El miércoles resultó que al mediodía estábamos muy ocupados y tuvimos que contentarnos con unos bocadillos. Cuando, por la noche, nos pusimos en camino hacia la casa de los Spiegel, teníamos un hambre canina. Y ante nuestros ojos mentales apareció un bufet con mucha volatería fría, con pavo y pollo, ganso y pato, con salsas y legumbres y ensalada… Es de esperar que, entretanto, los Spiegel no tengan ganas de conversación. Es de esperar que lo hagan después de haber comido…

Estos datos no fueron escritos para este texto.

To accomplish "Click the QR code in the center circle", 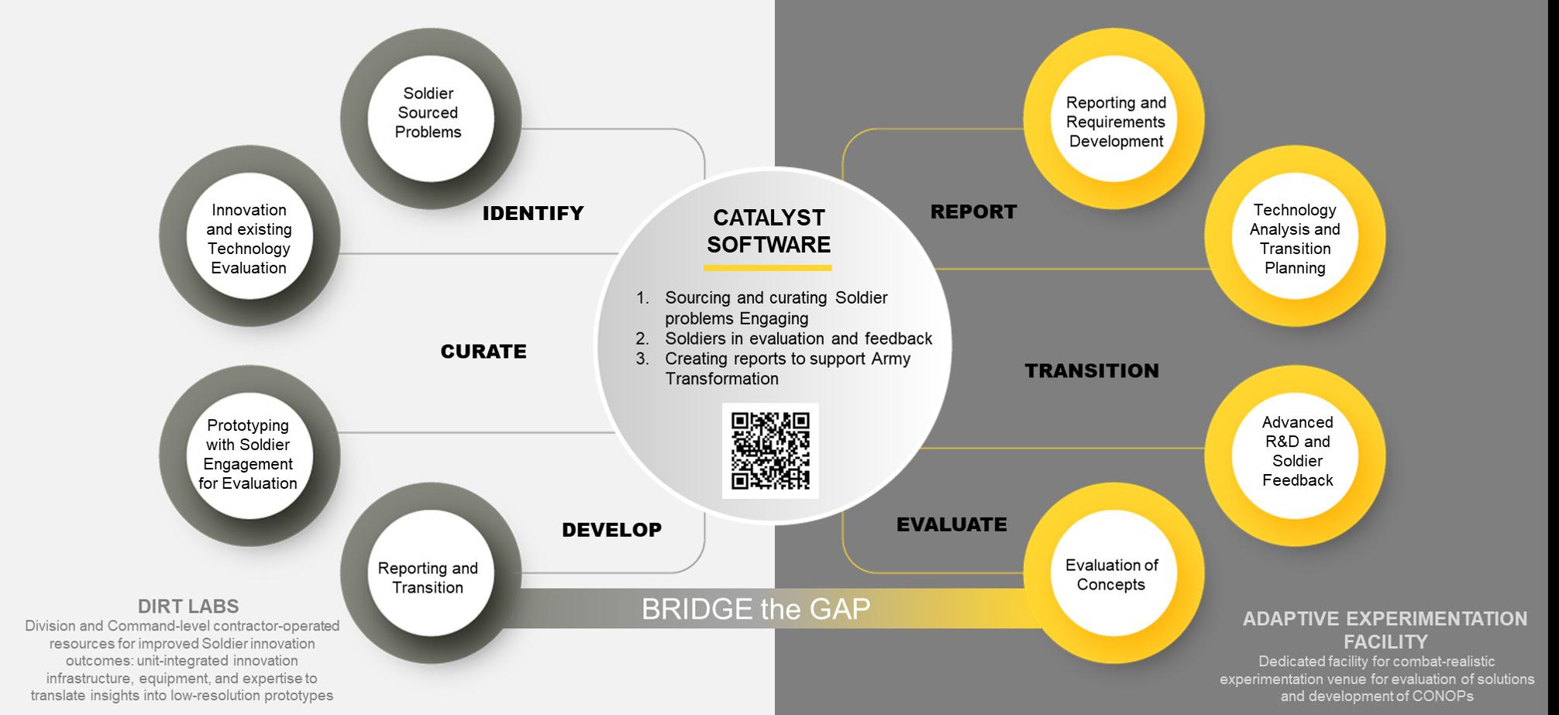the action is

Así que entramos en casa de los Spiegel y surgieron de nuevo nuestras antiguas dudas. Éramos los primeros invitados y los Spiegel estaban aún ocupados vistiéndose. Nuestras preocupadas miradas vagaron por el salón, pero no descubrieron ningún punto de apoyo sólido. Se les ofreció la vista usual en tales casos: un sofá, unos sillones y unas sillas alrededor de una mesa baja de vidrio en la que había una gran bandeja con almendras, cacahuetes y pasas, en otra bandeja mucho más pequeña unas cuantas aceitunas, en otra algo mayor unos trozos de queso en forma de dado con mondadientes de plástico y finalmente un bello recipiente de vidrio lleno de delgadas barritas saladas.